Сумасшедший, подумал я. Как же я раньше не распознал в нем сумасшедшего — стоило только повнимательнее присмотреться к его глазам — черным, бездонным, занятым одними лишь зрачками. Генерал, свихнувшийся на войне от самой войны и сделавший войну своим богом…
— Война с Англией неизбежна, — подтвердил Ординер мои мысли. — Скажу больше, месье, она уже началась. Самое страшное, месье, это отсутствие в нас единства. Вспомните первые дни революции, когда простые люди, с одними лишь палками, булыжниками и трехцветными знаменами, шли на штыки и жерла пушек. Гибли, но шли — и Бурбоны выкатились из страны к чертовой матери. Вспомните, с каким восторгом народ встречал Бонапарта, вернувшегося из Египта — весь Париж вышел на улицы. Женщины прорывались сквозь полицейские кордоны, чтобы поближе взглянуть на Наполеона, хотя бы кончиками пальцев коснуться его мундира… Его забрасывали цветами, в честь него слагали гимны — а ведь там, в Египте, он потерпел поражение. Сокрушительное поражение: фактически он потерял там армию.
Ординер помолчал.
— Однажды, в Северной Италии, мы волокли на себе пушку через перевал Монтегю… Лошадей у нас не осталось: одна пала от натуги и голода, а вторая сорвалась в пропасть. Для нас не было ничего важнее в мире этой пушки, она должна была стрелять по Милану, поддерживая огнем нашу пехоту… Мы свезли орудие вниз, и я потерял сознание от перенапряжения. А когда открыл глаза — надо мной на коленях стоял Наполеон. Он трепал меня по щеке, которая ничего не чувствовала, потому что я отморозил ее. Ноги тоже потеряли чувствительность — они были точно две колодки, черт побери… И все же я попытался подняться.
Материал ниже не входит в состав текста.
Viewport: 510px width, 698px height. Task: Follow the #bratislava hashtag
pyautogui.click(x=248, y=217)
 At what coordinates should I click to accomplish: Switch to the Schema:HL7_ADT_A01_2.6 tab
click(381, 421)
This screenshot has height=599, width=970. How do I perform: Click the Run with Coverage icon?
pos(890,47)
И просипел: «Лейтенант Ординер, ваше превосходительство, Лилльский уланский полк…» «Отдыхайте, майор, — сказал он. — Вы отлично поработали сегодня». — «Вы ошиблись, ваше превосходительство, я лейтенант…» «Майор, — повторил Бонапарт. — И запомните, я никогда не ошибаюсь». Потом он протянул руку своему ординарцу за медалью для меня, но медали закончились, и тогда Наполеон снял с себя крест и прицепил мне на мундир… Точнее, на то, что осталось от мундира. Вот сюда, — Ординер отвернулся от окна и ткнул себя в левую сторону груди. — Вот сюда… А потом сказал лекарю: «Поднимите на ноги этого храбреца. Такие люди нужны мне…» Кабы он этого не сказал, может, я бы и не поднялся: ноги-то у меня были отморожены. Знаете, я готов был отдать за него жизнь. Мы все были готовы. Его приказ звучал, как голос Судьбы. Жажда славы мучила нас, собачья преданность — ничто в сравнении с тем, что распирало нас изнутри… Так было, сударь, можете мне поверить. И — это ушло. Устои пошатнулись, пришло неверие, начался разброд, и это — накануне большой войны!
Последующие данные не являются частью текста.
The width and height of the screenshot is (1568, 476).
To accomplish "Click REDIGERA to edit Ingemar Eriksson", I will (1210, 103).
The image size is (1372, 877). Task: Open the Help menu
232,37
И тогда Наполеон сделал то, что изменило все и сразу. Его имя народ отождествлял с республикой, с лозунгом «Свобода, равенство, братство» — значит, нужно было показать народу, что Наполеон Бонапарт — это и есть республика. Что все остается по-прежнему. Что принц королевской крови, стоящий во главе заговора против республики, может быть расстрелян во рву — так же, как самый обыкновенный преступник.
— Но принц не был преступником, — с отчаянием сказал я.
— К черту! — рявкнул Ординер. — Как вы не поймете, что это было неважно. Он был Бурбоном — и поэтому должен был умереть. Умереть, чтобы Франция выстояла. Чтобы народ вновь поверил в своего вождя и пошел за ним.